Methods: In the first experiment, female Balb/C mice (n= 84) were randomly divided into the following three groups: (a) control (AC), (b) CO2 insufflation (INS), and (c) laparotomy (OPEN). The AC mice underwent no procedure. The INS group underwent CO2 pneumoperitoneum at 4–6 mmHg for 20 min. The OPEN group had a midline incision from xiphoid to pubis. The serum of seven mice from each group were collected on postoperative days (POD) 1, 2, 4, and 7 via a cardiac puncture. The sera at each time point for each group were pooled. Twenty thousand C-26 colon cancer cells were incubated separately in growth media containing 10% mouse serum from each group (seven determinations/group) at each time point. In the second experiment, female Balb/C (n= 30) mice were divided into AC and OPEN groups. On POD4, sera were collected and pooled. Three separate studies were performed for the second experiment. In the first study, tumor cells were incubated with 10% AC sera or varying concentrations of OPEN mice sera (4–10%). In the second study, aliquots of sera from the OPEN group mice were then heated at 100°C for 1 or 5 min. Tumors were then incubated separately in media with 10% AC, OPEN, or heated OPEN group sera. In the third study, aliquots of sera from the OPEN group mice were dialyzed against PBS through a 3.5-kD or an 8-kD dialysis membrane tubing for 24 h. Tumors were then incubated separately in media with 10% AC, OPEN, or dialyzed OPEN group sera. For both experiments, tumor proliferation was determined and compared between groups after 72 h of incubation.
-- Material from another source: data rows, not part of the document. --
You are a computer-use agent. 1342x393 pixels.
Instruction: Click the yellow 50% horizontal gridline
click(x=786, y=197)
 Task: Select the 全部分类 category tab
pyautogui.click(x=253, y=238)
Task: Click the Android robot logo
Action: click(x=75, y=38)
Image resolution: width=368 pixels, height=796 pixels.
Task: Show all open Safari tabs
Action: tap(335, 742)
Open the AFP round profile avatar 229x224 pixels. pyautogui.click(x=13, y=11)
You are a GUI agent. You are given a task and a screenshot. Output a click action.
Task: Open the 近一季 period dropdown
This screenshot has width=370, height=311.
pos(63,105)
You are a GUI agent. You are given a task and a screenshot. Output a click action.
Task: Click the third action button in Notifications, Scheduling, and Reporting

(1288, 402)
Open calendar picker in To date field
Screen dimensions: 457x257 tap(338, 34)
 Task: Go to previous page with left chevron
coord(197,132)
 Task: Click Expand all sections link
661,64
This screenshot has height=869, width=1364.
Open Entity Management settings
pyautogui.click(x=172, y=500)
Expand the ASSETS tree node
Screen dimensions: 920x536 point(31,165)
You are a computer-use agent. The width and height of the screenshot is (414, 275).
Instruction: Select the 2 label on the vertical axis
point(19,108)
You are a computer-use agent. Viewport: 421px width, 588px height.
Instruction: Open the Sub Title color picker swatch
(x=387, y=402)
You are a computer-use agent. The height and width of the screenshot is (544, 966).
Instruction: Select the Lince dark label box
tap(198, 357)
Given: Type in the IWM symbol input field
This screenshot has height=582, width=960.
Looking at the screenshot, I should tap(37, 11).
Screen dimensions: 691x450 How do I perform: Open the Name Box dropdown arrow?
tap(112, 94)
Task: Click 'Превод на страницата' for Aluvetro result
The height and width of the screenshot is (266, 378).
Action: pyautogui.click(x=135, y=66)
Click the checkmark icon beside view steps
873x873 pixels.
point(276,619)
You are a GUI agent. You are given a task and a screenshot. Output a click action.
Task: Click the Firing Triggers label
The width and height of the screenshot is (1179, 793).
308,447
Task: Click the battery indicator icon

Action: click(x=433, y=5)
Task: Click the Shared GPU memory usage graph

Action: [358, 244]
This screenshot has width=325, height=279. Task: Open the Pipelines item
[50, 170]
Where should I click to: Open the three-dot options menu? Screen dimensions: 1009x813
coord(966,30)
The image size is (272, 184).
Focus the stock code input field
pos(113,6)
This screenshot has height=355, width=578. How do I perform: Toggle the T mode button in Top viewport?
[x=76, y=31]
Results: Tumor cells incubated with POD2 and POD4 sera from OPEN group mice proliferated twice as fast as those incubated with sera from either AC or INS group mice. The difference in proliferation was maximal on POD4 and started to decline by POD7. Proliferative activity from the OPEN group sera decreased significantly when heated for 1 min and was completely ablated after 5 min of heating. Proliferative activity from the OPEN group sera was completely ablated after dialysis.
Conclusions: We conclude that there is a serum-soluble factor(s) present postoperatively that stimulates tumors to grow significantly faster after laparotomy. The mitogenic effect of laparotomized mice sera is dilutable. It is uncertain whether the factor is heat labile, since heating most likely destroys other necessary proteins in the sera. The size of the factor is undeterminable using the dialysis method. Further efforts to identify these factors are currently underway.